[Saved entries]
══════════
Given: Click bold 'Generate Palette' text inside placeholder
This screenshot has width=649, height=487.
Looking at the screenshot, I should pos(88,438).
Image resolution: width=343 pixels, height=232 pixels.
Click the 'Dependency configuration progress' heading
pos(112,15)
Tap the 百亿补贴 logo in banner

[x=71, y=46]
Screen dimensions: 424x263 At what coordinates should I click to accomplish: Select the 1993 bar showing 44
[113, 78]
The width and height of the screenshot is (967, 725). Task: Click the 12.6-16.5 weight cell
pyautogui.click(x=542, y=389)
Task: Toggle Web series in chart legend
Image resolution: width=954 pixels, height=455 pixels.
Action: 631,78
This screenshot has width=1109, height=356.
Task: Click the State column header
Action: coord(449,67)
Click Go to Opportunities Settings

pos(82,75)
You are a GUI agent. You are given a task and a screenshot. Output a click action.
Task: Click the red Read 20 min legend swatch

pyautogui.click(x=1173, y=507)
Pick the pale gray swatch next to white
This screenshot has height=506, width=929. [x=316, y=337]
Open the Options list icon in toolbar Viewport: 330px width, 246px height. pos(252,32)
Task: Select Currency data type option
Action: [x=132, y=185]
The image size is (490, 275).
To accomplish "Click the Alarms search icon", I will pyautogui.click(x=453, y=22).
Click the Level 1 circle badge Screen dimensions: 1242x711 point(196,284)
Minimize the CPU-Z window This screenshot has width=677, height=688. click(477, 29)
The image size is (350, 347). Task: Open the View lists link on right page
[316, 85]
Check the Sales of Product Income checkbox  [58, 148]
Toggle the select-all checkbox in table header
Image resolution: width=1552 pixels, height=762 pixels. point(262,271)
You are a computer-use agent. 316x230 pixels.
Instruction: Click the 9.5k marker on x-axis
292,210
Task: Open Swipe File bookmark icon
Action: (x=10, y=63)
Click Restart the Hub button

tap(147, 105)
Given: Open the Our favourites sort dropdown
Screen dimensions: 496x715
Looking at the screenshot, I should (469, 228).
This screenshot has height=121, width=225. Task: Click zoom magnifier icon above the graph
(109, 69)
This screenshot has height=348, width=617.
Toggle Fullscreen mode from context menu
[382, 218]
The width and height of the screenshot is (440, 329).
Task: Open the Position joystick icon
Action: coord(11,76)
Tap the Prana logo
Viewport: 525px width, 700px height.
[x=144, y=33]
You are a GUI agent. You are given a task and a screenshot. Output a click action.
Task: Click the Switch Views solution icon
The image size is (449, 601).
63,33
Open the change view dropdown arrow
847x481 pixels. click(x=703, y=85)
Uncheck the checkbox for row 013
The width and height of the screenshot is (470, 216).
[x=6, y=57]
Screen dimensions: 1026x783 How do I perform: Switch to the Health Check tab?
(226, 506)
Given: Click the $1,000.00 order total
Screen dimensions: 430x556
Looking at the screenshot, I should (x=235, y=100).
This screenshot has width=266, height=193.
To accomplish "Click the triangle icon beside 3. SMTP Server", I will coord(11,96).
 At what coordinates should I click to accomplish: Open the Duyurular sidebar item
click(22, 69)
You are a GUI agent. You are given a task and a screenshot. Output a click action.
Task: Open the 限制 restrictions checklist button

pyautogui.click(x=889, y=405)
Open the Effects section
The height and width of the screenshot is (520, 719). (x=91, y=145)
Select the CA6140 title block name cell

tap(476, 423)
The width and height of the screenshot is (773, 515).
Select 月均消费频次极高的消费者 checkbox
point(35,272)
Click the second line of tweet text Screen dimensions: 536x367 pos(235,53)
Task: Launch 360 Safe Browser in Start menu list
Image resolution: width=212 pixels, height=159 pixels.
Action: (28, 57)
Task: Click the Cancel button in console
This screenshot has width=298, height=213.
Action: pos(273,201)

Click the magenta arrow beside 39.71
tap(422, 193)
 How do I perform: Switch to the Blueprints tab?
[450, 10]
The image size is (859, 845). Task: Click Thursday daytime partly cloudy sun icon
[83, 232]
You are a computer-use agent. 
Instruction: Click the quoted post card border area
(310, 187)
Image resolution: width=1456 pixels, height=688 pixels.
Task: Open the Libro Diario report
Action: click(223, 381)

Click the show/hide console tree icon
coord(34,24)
══════════
== THE TASK ==
The answer must consist of every line above that holds the string "will", copied exactly.

== WORKED SOLUTION ==
To accomplish "Click the Alarms search icon", I will pyautogui.click(x=453, y=22).
To accomplish "Click the triangle icon beside 3. SMTP Server", I will coord(11,96).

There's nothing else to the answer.